III. CRITERIOS DENUNCIADOS
- Con el propósito de estar en aptitud de determinar la existencia de la contradicción de criterios denunciada, se hace referencia a los antecedentes de cada asunto y se transcriben las consideraciones esenciales de las resoluciones emitidas por los Tribunales Colegiados contendientes.
- A. Amparo directo 1796/2022 del índice del Primer Tribunal Colegiado en Materia de Trabajo del Segundo Circuito.
- En el juicio laboral la trabajadora reclamó diversas prestaciones derivadas del despido injustificado atribuido a Hitachi Automotive Systems México y Gestión JLL, ambas sociedades anónimas de capital variable, entre las que se destacan:
- La reinstalación.
- El pago de salarios caídos, vacaciones, prima vacacional, aguinaldo, utilidades, tiempo extraordinario, indemnización constitucional y prima de antigüedad.
- La entrega de la constancia de servicios.
- El Tribunal Laboral Federal de Asuntos Individuales en el Estado de México, con sede en Toluca, dictó sentencia en la que absolvió del pago de todas las prestaciones a Hitachi Automotive Systems México, sociedad anónima de capital variable y condenó a Gestión JLL, sociedad anónima de capital variable a pagar y entregar a la actora lo siguiente:
- La cantidad de $110,672.29 (ciento diez mil seiscientos setenta y dos pesos 29/100 moneda nacional), por concepto de salarios vencidos e intereses generados, vacaciones, prima vacacional, aguinaldo, tiempo extraordinario, prima dominical y prima de antigüedad.
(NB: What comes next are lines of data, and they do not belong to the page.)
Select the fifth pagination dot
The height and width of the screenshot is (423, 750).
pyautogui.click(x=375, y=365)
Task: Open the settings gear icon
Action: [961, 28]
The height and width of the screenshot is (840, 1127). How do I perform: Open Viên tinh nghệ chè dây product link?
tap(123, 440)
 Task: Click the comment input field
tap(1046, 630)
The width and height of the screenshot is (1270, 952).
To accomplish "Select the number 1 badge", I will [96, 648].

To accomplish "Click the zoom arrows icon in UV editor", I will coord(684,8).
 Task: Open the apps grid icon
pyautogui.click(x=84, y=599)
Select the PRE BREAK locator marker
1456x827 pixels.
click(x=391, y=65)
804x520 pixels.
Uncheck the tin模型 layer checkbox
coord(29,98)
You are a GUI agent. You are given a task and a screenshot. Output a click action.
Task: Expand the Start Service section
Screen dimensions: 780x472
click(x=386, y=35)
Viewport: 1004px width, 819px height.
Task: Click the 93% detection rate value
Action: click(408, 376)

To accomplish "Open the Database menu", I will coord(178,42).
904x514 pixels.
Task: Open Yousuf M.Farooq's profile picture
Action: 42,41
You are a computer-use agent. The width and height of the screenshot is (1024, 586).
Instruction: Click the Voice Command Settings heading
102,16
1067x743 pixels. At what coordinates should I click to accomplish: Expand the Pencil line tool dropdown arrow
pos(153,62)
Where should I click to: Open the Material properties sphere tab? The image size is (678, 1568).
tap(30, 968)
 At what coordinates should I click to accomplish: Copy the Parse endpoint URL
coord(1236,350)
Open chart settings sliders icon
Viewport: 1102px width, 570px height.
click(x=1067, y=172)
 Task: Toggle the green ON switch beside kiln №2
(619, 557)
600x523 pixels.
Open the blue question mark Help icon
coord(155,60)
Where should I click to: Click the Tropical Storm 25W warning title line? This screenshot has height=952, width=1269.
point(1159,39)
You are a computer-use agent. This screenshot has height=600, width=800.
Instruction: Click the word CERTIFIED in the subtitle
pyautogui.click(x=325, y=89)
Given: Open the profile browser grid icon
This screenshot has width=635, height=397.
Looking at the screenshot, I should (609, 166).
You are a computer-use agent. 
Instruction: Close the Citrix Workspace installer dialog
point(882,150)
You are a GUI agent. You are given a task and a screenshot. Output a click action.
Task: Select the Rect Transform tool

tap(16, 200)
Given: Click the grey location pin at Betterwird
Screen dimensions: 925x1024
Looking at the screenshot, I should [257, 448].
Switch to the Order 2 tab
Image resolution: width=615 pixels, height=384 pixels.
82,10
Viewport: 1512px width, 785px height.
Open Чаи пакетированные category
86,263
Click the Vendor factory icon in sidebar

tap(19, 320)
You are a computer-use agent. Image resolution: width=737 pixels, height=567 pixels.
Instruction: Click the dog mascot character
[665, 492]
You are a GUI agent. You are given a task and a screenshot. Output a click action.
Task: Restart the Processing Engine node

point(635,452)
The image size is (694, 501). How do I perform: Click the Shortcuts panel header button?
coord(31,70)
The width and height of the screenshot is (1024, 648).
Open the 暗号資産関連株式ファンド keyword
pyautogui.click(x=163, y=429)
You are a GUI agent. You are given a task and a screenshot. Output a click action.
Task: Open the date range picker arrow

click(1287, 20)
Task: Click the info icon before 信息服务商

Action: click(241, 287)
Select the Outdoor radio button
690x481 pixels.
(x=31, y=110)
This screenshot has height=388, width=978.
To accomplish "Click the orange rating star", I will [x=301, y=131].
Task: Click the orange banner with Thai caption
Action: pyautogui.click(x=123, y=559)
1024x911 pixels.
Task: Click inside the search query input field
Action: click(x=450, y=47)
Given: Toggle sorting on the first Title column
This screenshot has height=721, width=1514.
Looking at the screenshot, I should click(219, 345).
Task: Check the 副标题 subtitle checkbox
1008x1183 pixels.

- La constancia de servicios en términos del artículo 132 de la Ley Federal del Trabajo.
- Gastos de ejecución que se originen con motivo de la ejecución de la sentencia.
- Asimismo, la absolvió del pago y cumplimiento del resto de las pretensiones reclamadas.
- Inconforme con la sentencia, la actora promovió juicio de amparo directo, materia de la denuncia de la contradicción de criterios, el cual fue resuelto el treinta de mayo de dos mil veinticuatro, en el sentido de sobreseer en el juicio.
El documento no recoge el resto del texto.